Work instructions
Copy out each line in the entries below that contains the string "Time". Treat case as significant.

Material for this task
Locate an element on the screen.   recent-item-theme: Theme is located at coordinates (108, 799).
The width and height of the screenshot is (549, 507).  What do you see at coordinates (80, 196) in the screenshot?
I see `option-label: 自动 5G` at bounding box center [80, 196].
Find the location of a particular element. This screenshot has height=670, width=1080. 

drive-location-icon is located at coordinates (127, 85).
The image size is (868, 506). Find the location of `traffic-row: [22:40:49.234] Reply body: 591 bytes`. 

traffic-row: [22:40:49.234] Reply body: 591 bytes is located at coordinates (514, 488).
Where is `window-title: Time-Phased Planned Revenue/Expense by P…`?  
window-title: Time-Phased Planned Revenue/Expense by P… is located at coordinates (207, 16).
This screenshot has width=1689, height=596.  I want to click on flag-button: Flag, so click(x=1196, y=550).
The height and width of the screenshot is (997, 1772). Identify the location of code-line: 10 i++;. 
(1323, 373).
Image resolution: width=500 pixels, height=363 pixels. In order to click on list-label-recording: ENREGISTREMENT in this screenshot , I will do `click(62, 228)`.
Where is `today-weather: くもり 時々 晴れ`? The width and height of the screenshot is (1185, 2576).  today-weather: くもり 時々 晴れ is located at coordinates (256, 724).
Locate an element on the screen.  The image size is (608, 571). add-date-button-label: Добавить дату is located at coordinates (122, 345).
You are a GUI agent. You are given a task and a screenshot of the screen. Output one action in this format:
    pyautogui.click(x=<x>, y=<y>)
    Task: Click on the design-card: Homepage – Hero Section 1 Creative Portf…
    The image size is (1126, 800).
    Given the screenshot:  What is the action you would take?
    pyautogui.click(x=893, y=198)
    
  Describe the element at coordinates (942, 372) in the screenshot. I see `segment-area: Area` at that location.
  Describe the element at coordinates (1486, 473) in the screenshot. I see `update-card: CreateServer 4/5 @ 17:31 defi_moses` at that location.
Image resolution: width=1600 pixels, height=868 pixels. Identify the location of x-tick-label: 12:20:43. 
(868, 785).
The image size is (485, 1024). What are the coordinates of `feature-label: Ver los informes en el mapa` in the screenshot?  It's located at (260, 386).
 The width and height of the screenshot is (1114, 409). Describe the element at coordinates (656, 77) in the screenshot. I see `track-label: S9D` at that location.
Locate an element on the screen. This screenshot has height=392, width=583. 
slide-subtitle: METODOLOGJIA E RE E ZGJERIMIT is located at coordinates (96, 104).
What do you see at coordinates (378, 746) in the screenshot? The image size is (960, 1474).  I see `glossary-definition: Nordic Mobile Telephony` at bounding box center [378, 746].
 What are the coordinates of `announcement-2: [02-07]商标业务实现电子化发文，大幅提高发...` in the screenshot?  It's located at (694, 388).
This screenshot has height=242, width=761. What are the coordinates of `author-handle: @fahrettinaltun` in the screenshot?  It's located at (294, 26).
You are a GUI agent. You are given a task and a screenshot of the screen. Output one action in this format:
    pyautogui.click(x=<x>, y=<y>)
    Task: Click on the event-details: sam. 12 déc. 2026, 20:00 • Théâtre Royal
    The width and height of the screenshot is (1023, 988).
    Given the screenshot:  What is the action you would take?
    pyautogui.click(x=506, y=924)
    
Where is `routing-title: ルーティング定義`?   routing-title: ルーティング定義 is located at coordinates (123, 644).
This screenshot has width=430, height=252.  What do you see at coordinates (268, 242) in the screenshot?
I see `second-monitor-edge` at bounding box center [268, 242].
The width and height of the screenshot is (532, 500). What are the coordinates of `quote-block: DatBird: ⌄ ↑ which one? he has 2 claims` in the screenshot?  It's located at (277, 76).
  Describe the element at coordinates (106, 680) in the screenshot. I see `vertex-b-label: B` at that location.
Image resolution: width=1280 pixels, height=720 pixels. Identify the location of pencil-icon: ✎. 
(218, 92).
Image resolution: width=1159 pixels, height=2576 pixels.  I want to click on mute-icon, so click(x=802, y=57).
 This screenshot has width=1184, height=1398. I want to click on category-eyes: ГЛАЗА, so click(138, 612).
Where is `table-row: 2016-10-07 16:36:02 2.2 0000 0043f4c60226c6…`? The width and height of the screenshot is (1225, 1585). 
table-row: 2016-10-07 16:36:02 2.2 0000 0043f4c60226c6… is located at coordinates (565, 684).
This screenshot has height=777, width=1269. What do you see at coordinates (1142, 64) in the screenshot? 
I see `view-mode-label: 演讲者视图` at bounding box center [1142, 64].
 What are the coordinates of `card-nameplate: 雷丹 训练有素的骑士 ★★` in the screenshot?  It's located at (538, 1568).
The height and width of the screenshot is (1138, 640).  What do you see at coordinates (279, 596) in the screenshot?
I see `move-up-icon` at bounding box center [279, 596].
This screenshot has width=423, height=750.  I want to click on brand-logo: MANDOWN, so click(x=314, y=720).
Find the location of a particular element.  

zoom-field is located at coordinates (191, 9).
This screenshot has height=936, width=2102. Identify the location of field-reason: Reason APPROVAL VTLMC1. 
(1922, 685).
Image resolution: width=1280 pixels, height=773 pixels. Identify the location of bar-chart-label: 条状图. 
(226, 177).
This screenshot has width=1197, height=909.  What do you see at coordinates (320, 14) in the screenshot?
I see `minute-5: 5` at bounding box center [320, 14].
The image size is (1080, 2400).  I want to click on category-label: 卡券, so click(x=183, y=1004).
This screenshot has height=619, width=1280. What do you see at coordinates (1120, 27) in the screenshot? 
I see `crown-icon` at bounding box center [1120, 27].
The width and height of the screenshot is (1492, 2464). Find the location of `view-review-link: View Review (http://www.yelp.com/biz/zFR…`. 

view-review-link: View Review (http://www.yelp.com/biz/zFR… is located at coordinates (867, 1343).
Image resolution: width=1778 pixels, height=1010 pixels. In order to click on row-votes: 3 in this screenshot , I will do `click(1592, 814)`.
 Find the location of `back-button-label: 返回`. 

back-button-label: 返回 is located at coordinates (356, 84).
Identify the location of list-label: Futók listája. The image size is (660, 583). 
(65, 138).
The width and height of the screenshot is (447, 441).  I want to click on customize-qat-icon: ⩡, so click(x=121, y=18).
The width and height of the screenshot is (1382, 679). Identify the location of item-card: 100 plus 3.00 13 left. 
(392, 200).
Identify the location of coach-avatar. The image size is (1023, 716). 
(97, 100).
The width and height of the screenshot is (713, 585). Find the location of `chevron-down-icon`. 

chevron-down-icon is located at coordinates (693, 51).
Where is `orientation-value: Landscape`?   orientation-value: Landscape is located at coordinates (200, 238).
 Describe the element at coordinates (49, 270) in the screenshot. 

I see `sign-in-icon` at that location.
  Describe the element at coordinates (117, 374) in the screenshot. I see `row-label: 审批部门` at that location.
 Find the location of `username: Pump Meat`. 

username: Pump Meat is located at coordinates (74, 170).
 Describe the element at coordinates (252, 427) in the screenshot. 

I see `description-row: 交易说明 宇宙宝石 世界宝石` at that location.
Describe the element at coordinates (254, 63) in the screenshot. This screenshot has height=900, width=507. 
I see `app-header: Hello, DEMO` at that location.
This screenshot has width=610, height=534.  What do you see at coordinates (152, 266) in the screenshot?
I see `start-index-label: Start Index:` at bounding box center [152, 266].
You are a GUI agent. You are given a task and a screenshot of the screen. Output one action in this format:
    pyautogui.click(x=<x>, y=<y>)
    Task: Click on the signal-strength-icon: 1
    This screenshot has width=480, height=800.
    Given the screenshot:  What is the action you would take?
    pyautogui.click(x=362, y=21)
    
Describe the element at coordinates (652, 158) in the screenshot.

Reply
Where is `window-title: Time-Phased Planned Revenue/Expense by P…`?  
window-title: Time-Phased Planned Revenue/Expense by P… is located at coordinates (207, 16).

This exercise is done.